Women In Business

The Parliamentary Information Office of the Parliamentary Yearbook has been following closely the Government’s drive to increase the proportion of women in British boardrooms and will be publishing the results in the next edition

In February this year David Cameron warned that the lack of women in Britain’s boardrooms is holding back the country’s economic recovery. The Prime Minister said there was clear evidence to signal that ending Britain’s male-dominated business culture would improve economic performance.

At present, just 15% of FTSE 100 directors are women.

In the last year, 27% of board-level appointments at FTSE 100 companies have gone to female applicants, but one in ten of Britain’s biggest firms still have all-male boards.

A Government-commissioned report last year said quotas should be imposed unless top firms acted to increase the number of women on their boards to at least one in four by 2015.

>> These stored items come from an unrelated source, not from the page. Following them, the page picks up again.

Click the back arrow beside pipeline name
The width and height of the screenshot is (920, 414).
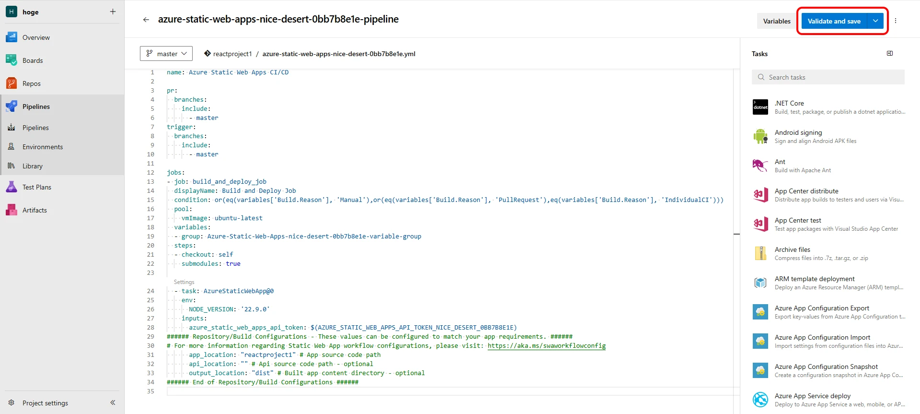coord(146,20)
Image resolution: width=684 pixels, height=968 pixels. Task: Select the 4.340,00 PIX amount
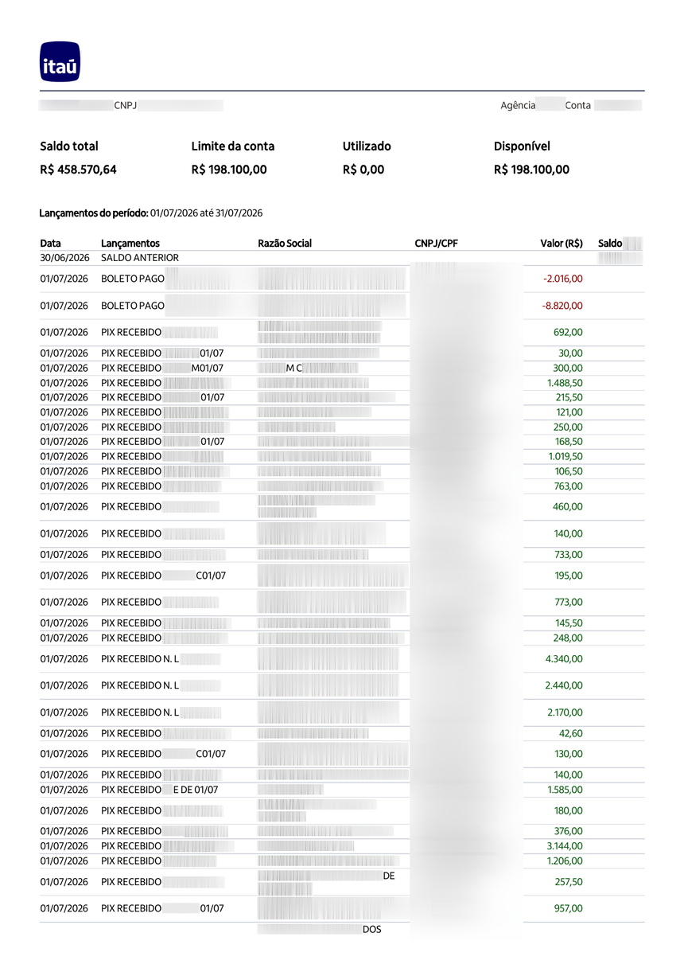564,659
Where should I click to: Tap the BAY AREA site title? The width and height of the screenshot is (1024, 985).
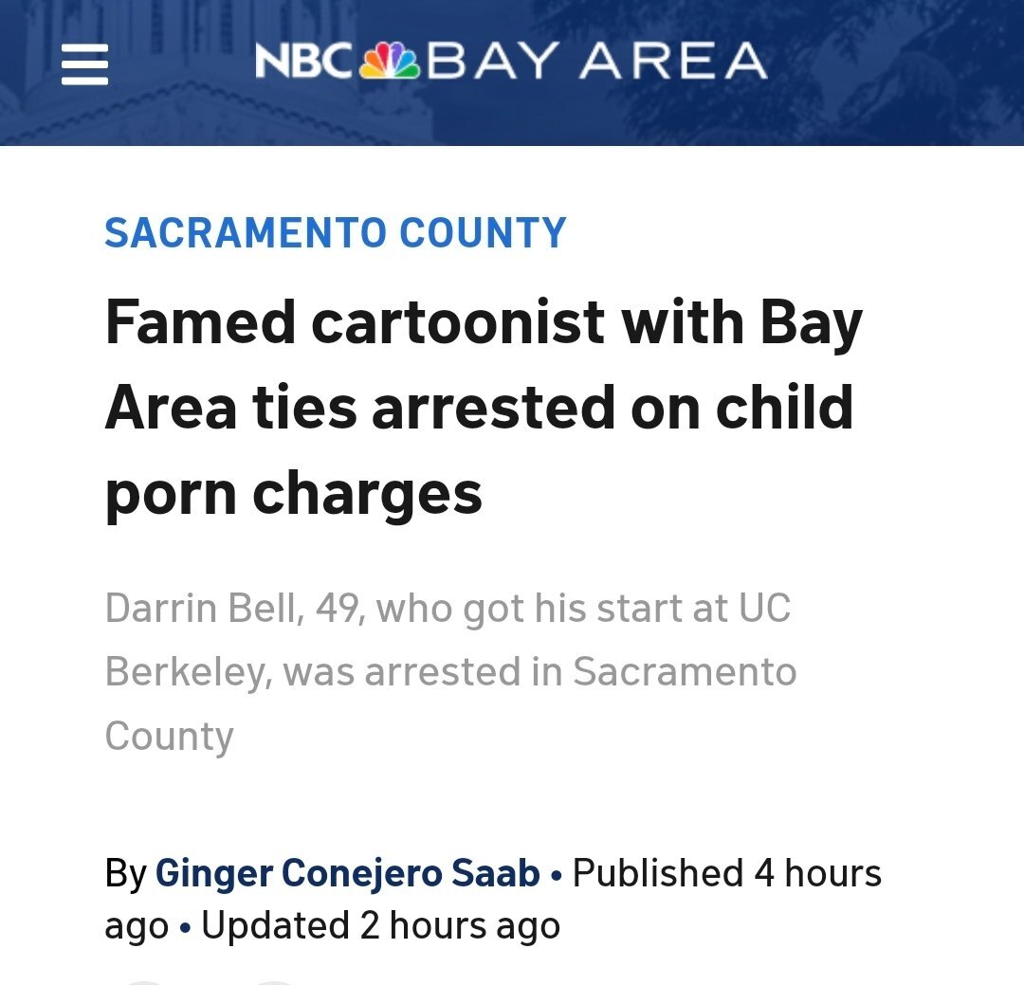(x=597, y=63)
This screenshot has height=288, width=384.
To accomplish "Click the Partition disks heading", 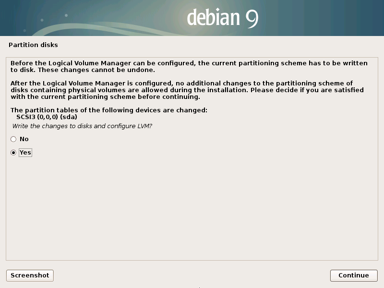I will pos(33,45).
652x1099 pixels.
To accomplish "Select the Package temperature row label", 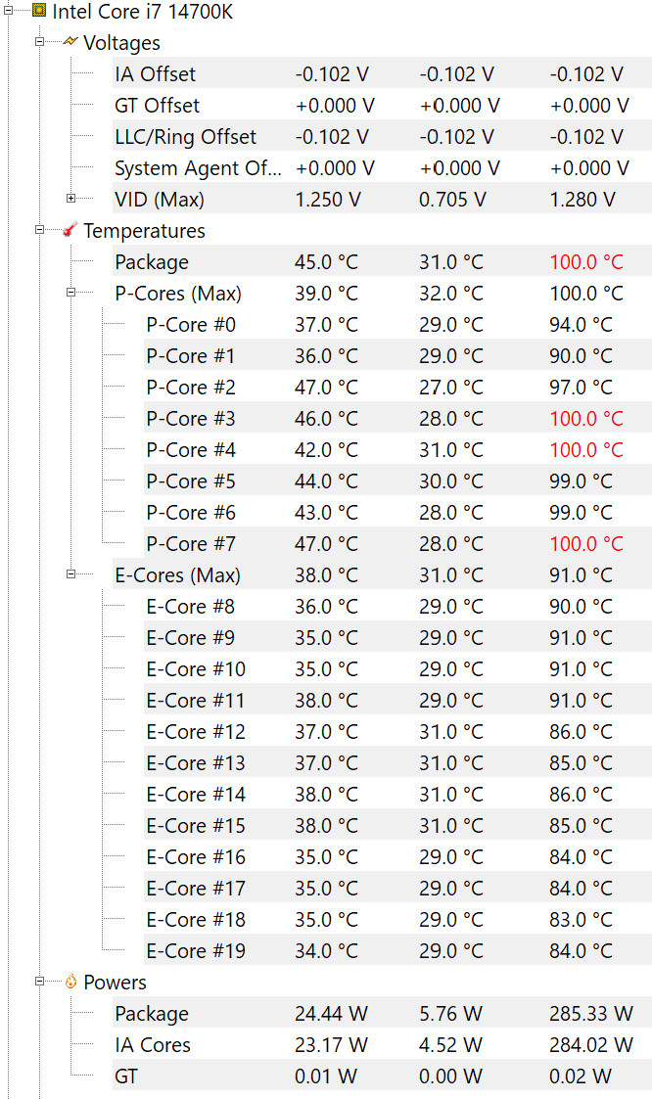I will point(151,262).
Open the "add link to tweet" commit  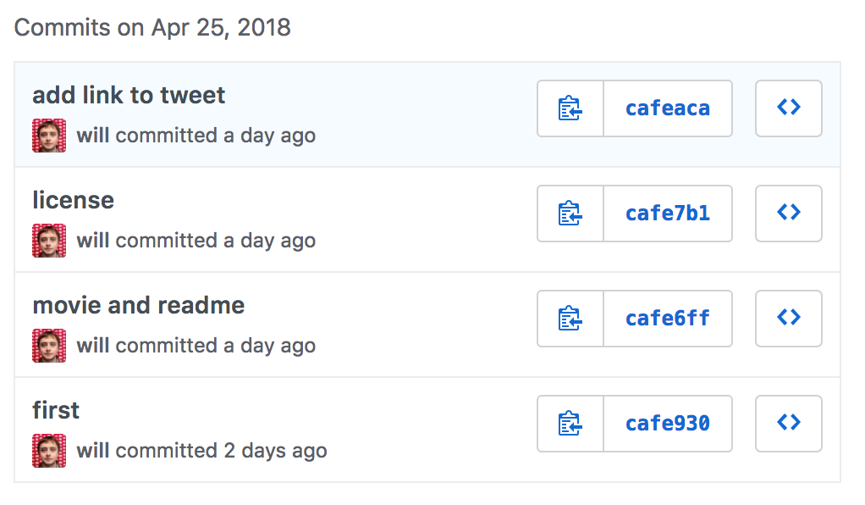(129, 95)
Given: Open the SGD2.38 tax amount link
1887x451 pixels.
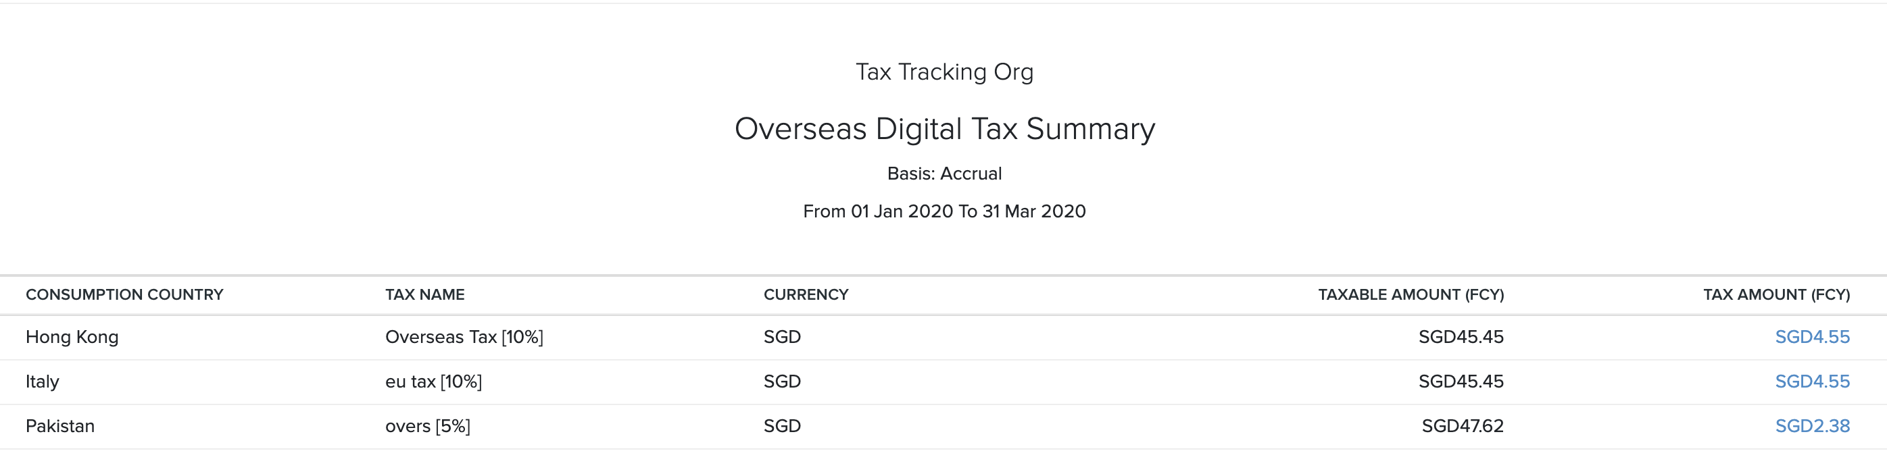Looking at the screenshot, I should click(1812, 426).
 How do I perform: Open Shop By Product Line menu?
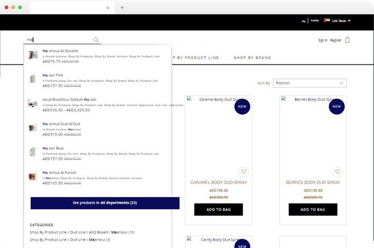[x=196, y=58]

Mr Cameron pledged to learn lessons from Nordic and Baltic countries as he joined eight of their leaders for a summit in the Swedish capital, Stockholm. He said:

“The drive for more women in business is not simply about equal opportunity, it’s about effectiveness.

“It’s about quality, not just equality. That’s why one of the things we’ll be discussing in Sweden is what other countries are doing to help women become entrepreneurs and take up leading positions in business.

“Women now make up nearly half the workforce across Europe and the majority of university degrees. But they are still not sufficiently represented at the senior boardroom level.

“The evidence is that there is a positive link between women in leadership and business performance, so if we fail to unlock the potential of women in the labour market, we’re not only failing those individuals, we’re failing our whole economy.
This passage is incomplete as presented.